### [VORLIEGENDER TEXT]
★ ★ ★ ★

# Probleme mit Local Billing



## WetMage (28 Februar 2007)

Hallo Zusammen!

vielleicht hat auch jemand probleme mit der Firma gehabt, und kann Mir weiterhelfen, oder vielleicht hat jemand auch ein Tipp für Mich?

Zu meinem problem!!!

Ich habe Mich vor einiger Zeit bei einer Internetseite  angemeldet, da Ich kein interesse mehr daran habe wollte Ich bei der Seite Kündigen.

Wenn man nun dort kündigen möchte, dann wird man auf oben gennte Seite weitergeleitet, um sich mit seinem Benutzernamen und Passwort dort anzumelden. Nur leider habe Ich kein Benutzername, geschweige denn das Ich mich dort regestriert habe. Local Billing übernimmt nur die Finanzielen angelegenheiten, für einige Partnerseiten.

Nun habe Ich ne Mail verschickt an den Support, wo Ich ein Paar Tage später eine Antwort bekommen habe das Ich doch mein Namen sowie Benutzernamen angeben möchte, damit man mir weiterhelfen kann. Also Zweite Mail verschickt, und das selbe nochmals mitgeteilt, das Ich keinen Benutzernamen habe und Ich auch nicht dort registriert bin.

Dann habe Ich keine Antwort bekommen. Habe dann bei dem sogar kostenlosen Telefon-Support angerufen, und Ihm alles geschildert, und man sagte Mir man wolle mein anliegen weiterleiten, und auch direkt meine Mitgliedschaft bei der Partnerseite kündigen.

Drei Wochen Später wieder nix. Ich wieder angerufen, wieder alles geschildert, und man sagte Mir Ich solle wieder ne Mail schicken. Und was soll Ich sagen Ich warte noch heute auf ne Antwort.

★ ★ ★ ★

### [ZU ERLEDIGEN]
- A) Übersetze den Satz „Local Billing übernimmt nur die Finanzielen angelegenheiten, für einige Partnerseiten.“ aus dem Forumsbeitrag zu Local Billing ins Englische.
- B) Führe den Forumsbeitrag zu Local Billing im Anschluss an seinen letzten Satz weiter.

### [BEREITGESTELLTE DATEN]
★ ★ ★ ★

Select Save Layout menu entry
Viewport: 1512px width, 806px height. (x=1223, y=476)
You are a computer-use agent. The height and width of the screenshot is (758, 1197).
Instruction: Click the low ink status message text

★ ★ ★ ★

### [LÖSUNGEN]
- A) Local Billing only handles the financial matters for some partner sites.

- B)
Das ganze wirklich ärgerliche an der sache ist, das jeden Monat von meinem Konto der Mitgliedsbeitrag abgebucht wird, wo auch der Name Local Billing Bzw. DigiPay.AG verzeichnet ist.

Ich frage Mich nur warum die bei Mir abbuchen, wenn Ich angeblich bei denen garnicht bekannt bin.

Viellicht hat ja jemand ein ähnliches Problem, oder auch einen Rat für Mich, im internet habe Ich nachgeschaut, aber anscheinend bin Ich der einzigste mit dem Problem.

Würde Mich über antworten freuen,

Danke!!!
Wettie

P.S. Enschuldigung für den langen Text!!!


----------



## Reducal (28 Februar 2007)

*AW: Probleme mit Local Billing*



WetMage schrieb:


> Ich habe Mich vor einiger Zeit bei einer Internetseite  angemeldet....
> 
> .... geschweige denn das Ich mich dort regestriert habe....
> 
> Ich frage Mich nur warum die bei Mir abbuchen, wenn Ich angeblich bei denen garnicht bekannt bin.


Hast du dem Support mal deine Kontonummer mitgeteilt? Über die Bankverbindung lässt sich bestimmt dein Account identifizieren. Dass du dich nicht registriert hast, wage ich zu bezeifeln. Immerhin hattest du dich angemeldet und was meinst du nun mit: "_...habe mich nicht registriert_"?


----------



## Captain Picard (28 Februar 2007)

*AW: Probleme mit Local Billing*



WetMage schrieb:


> Ich habe Mich vor einiger Zeit bei einer Internetseite  angemeldet,


und welche Seite war das? so ist das Ganze etwas vage


----------



## WetMage (28 Februar 2007)

*AW: Probleme mit Local Billing*

Hallo Reducal,

danke für die schnelle Antwort!!!

Meine Kontodaten habe Ich bei meiner letzten Email an Local Billing mit angegeben, habe aber wie gesagt noch nichts gehört.

Das Mit dem Registrieren ist so... I
ch habe Mich auf einer Internetseite angemeldet, und auch meíne Bankverbindung und Adresse mit angegeben. Ich kann Mich auch dort ganz normal einloggen mit meinen zugangsdaten, und den Service in anspruch nehmen. Nur wenn Ich versuche meinen Account zu canceln, dann werde Ich auf die Local Billing Seite verlinkt, in der Ich meine zugangsdaten eingeben soll. Habe Ich auch gemacht mit den Daten womit Ich mich angemeldet habe, nur bekomme Ich immer die meldung, das meine Zugangsdaten nicht bekannt sind. Somit habe Ich Mich erst per Email, und dann per Telefon beim Support gemeldet, und habe immer nur als antwort bekommen, das sie Mich als regestrierten benutzer nicht finden können.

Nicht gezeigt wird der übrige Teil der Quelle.